Minimum-Variance Hedge Ratio in Portfolio Theory
The Setup
You are:
- Long one share of stock A
- Considering a short position of \( h \) shares in stock B
Let:
- \( \mathrm{Var}(R_A) = \sigma_A^2 \)
- \( \mathrm{Var}(R_B) = \sigma_B^2 \)
- \( \mathrm{Corr}(R_A, R_B) = \rho \)
Objective
Choose \( h \) to minimize the variance of your net position:
\[ \mathrm{Var}(R_A - h R_B) \]
Step-by-Step Solution
We compute:
\[ \mathrm{Var}(R_A - h R_B) = \sigma_A^2 + h^2 \sigma_B^2 - 2h \rho \sigma_A \sigma_B \]

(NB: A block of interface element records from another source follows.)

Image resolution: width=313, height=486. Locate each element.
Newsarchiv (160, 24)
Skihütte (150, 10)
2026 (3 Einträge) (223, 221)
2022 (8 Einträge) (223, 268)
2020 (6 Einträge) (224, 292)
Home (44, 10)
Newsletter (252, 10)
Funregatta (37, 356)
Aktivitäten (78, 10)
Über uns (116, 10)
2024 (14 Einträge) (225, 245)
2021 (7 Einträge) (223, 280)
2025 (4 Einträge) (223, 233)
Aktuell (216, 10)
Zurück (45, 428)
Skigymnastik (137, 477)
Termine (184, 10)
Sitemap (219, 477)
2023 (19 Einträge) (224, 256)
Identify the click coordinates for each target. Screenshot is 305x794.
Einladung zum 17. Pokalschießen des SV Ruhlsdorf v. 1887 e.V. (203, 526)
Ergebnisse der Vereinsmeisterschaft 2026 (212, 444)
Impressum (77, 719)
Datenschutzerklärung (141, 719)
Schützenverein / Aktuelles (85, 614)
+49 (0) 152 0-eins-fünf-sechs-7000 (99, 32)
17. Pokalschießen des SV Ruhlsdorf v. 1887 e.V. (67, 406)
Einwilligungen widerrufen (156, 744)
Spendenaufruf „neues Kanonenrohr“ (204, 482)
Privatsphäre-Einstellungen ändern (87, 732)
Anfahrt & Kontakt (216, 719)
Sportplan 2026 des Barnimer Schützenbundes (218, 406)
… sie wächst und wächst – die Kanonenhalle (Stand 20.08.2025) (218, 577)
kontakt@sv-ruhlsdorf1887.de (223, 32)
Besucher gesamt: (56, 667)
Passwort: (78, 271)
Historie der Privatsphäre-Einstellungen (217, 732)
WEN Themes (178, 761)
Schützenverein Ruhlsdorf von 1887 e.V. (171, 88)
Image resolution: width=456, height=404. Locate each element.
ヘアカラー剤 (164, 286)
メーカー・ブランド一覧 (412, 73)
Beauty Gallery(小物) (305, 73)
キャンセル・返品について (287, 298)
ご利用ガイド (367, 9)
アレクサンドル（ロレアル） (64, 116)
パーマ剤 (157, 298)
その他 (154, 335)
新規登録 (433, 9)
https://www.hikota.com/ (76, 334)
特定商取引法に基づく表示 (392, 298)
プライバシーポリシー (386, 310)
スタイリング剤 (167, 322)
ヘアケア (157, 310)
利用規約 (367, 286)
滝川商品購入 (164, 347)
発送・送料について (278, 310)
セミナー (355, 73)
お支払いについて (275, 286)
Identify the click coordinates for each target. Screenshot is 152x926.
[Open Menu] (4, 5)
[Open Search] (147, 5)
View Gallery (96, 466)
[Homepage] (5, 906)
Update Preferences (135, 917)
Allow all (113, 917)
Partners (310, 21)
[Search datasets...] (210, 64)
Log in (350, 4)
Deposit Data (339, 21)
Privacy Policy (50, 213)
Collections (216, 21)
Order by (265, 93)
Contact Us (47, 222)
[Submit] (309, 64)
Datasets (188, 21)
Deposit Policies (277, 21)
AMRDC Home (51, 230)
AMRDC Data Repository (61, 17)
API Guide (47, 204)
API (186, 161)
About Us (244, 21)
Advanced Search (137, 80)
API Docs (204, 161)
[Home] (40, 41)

To minimize, differentiate with respect to \( h \):
\[ \frac{d}{dh} \mathrm{Var}(R_A - h R_B) = 2h \sigma_B^2 - 2 \rho \sigma_A \sigma_B \]
Set derivative to zero:
\[ 2h \sigma_B^2 = 2 \rho \sigma_A \sigma_B \Rightarrow h = \frac{\rho \sigma_A}{\sigma_B} \]
Final Answer
\[ \boxed{h = \frac{\rho \sigma_A}{\sigma_B}} \]
This is the minimum-variance hedge ratio, the amount of B to short to optimally hedge your position in A.